* FRAGMENTO SELECCIONADO:
※ ※ ※
18.04.20 — Diario

Cuarentena

Después de mi última entrada de blog en la cual resumé todo lo que había hecho hasta la fecha fatídica del 13 de marzo, quedó bastante obvio que la siguiente entrada tenía que tratar del único tema en boca de todos: el coronavirus. Hay muchas fuentes de información confiables (véase: las redes sociales no) y muchos artículos interesantes publicados sobre el virus y los confinamientos convocados por el mundo entero, así que no voy a hablar mucho de ese ámbito. En vez de contaros hechos o consejos, pensé que más interesante sería para mí tanto para vosotros si compartiese mis experiencias personales.

Inmediatamente después de decir que no iba a hablar de hechos, ahora voy a hablar de unos hechos – pero creo que es importante para que tengáis en cuenta el contexto.
※ ※ ※
Datos de anclaje en capturas de pantalla
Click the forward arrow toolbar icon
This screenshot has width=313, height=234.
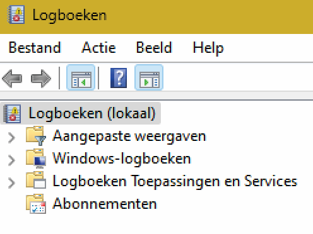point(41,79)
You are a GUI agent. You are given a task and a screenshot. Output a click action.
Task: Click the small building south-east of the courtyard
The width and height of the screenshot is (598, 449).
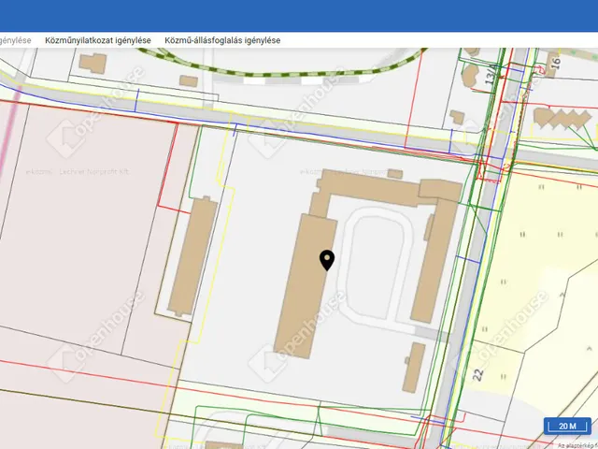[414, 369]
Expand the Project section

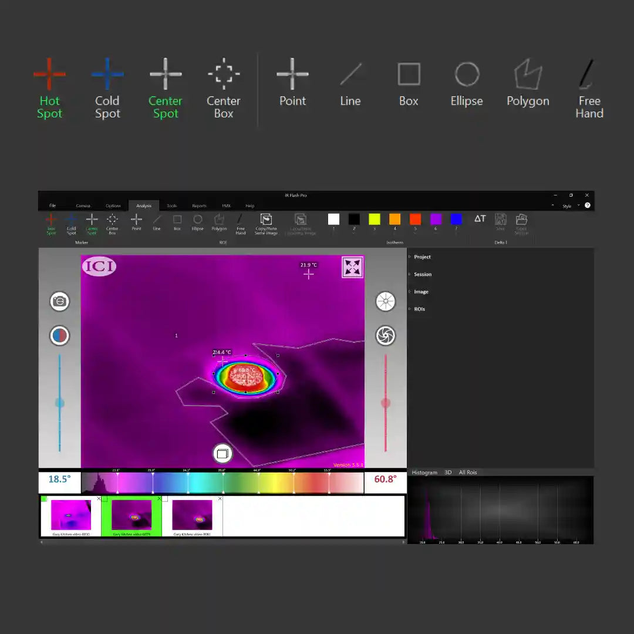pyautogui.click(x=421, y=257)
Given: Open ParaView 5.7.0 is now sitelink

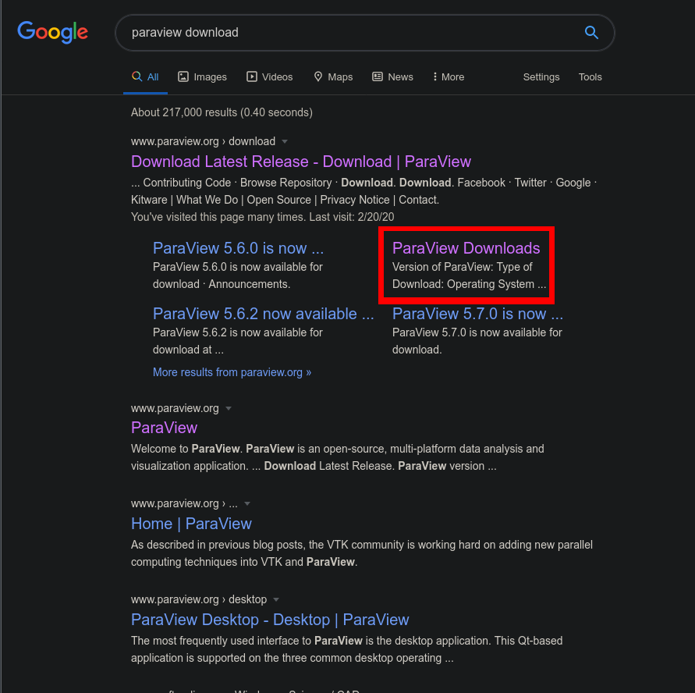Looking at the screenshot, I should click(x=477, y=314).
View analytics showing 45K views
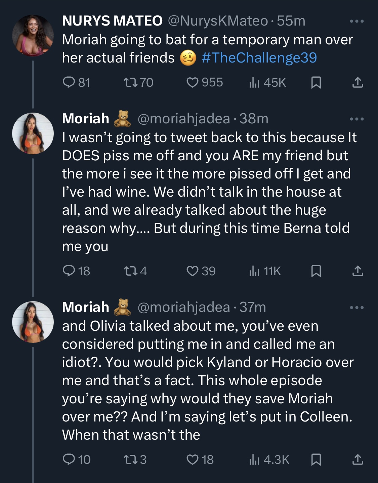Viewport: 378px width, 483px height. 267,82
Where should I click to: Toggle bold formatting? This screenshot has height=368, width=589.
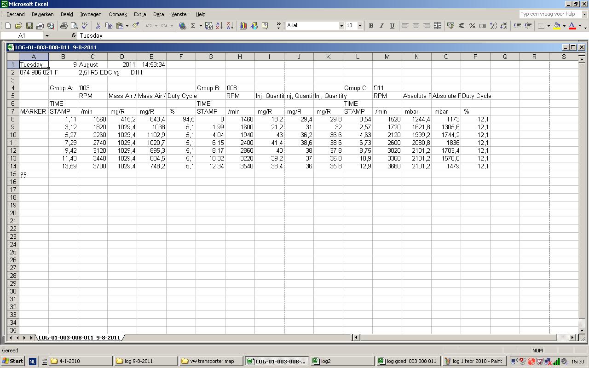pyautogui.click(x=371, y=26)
※ ※ ※
* INSTRUCCIÓN DE TRABAJO 1:
Responde según el fragmento:
(a) ¿Qué fecha se califica de fatídica?
(b) ¿Cuál es el único tema que, según el fragmento, está en boca de todos?
(c) ¿Qué se propone compartir en lugar de hechos o consejos?
* INSTRUCCIÓN DE TRABAJO 2: Devuelve sin cambios el pasaje del fragmento comprendido entre "Después de mi" y "cuenta el contexto.", ambos incluidos.

* RESPUESTA 1:
(a) El 13 de marzo.
(b) El coronavirus.
(c) Experiencias personales.

* RESPUESTA 2:
Después de mi última entrada de blog en la cual resumé todo lo que había hecho hasta la fecha fatídica del 13 de marzo, quedó bastante obvio que la siguiente entrada tenía que tratar del único tema en boca de todos: el coronavirus. Hay muchas fuentes de información confiables (véase: las redes sociales no) y muchos artículos interesantes publicados sobre el virus y los confinamientos convocados por el mundo entero, así que no voy a hablar mucho de ese ámbito. En vez de contaros hechos o consejos, pensé que más interesante sería para mí tanto para vosotros si compartiese mis experiencias personales.

Inmediatamente después de decir que no iba a hablar de hechos, ahora voy a hablar de unos hechos – pero creo que es importante para que tengáis en cuenta el contexto.